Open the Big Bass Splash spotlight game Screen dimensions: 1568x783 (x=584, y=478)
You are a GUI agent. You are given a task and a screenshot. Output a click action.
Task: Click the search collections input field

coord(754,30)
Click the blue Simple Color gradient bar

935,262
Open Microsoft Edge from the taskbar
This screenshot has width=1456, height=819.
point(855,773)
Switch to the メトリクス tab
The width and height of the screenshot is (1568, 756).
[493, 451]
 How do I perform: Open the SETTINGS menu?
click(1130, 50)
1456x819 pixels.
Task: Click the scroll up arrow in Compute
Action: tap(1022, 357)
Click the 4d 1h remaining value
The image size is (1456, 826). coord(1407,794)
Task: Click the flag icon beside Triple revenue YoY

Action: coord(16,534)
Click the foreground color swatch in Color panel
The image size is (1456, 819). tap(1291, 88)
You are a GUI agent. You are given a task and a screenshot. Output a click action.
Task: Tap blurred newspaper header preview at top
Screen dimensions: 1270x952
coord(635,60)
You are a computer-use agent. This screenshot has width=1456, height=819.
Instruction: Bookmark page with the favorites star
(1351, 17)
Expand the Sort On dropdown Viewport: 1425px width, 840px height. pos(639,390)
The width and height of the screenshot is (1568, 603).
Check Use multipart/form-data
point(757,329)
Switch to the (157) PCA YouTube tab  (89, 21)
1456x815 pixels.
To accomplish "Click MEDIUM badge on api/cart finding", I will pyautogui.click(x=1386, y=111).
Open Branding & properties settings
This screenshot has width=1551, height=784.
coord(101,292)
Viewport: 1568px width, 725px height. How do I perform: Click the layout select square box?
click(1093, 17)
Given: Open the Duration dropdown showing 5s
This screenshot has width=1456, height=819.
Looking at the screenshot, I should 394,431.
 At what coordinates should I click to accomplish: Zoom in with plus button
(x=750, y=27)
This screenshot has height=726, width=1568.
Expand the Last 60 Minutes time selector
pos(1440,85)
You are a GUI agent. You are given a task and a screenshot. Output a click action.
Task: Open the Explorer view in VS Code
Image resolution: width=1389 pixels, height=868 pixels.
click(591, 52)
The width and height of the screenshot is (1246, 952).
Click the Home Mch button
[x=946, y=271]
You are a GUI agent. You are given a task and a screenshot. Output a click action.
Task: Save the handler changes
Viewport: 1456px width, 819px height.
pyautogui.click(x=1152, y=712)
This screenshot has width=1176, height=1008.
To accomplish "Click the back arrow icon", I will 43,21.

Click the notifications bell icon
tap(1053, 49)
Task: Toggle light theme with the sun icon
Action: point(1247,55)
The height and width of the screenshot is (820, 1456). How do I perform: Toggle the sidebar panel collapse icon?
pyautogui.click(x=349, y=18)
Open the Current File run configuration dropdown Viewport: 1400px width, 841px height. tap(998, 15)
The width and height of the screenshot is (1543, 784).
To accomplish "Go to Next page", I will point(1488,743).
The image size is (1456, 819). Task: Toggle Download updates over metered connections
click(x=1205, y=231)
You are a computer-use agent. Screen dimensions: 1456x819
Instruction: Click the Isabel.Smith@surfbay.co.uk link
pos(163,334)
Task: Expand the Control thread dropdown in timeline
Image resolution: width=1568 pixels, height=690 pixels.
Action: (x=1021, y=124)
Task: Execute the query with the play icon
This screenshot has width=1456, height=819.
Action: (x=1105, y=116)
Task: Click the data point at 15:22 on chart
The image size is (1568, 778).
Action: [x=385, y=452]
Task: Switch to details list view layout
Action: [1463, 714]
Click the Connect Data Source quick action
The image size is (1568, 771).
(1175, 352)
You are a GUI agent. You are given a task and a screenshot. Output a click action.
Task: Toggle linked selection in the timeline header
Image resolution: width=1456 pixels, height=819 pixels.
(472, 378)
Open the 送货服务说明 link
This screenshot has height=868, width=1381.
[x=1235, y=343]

• [Work request] All lines from the listing above that include "header" should be shown.

• [The answer]
Task: Tap blurred newspaper header preview at top
Task: Toggle linked selection in the timeline header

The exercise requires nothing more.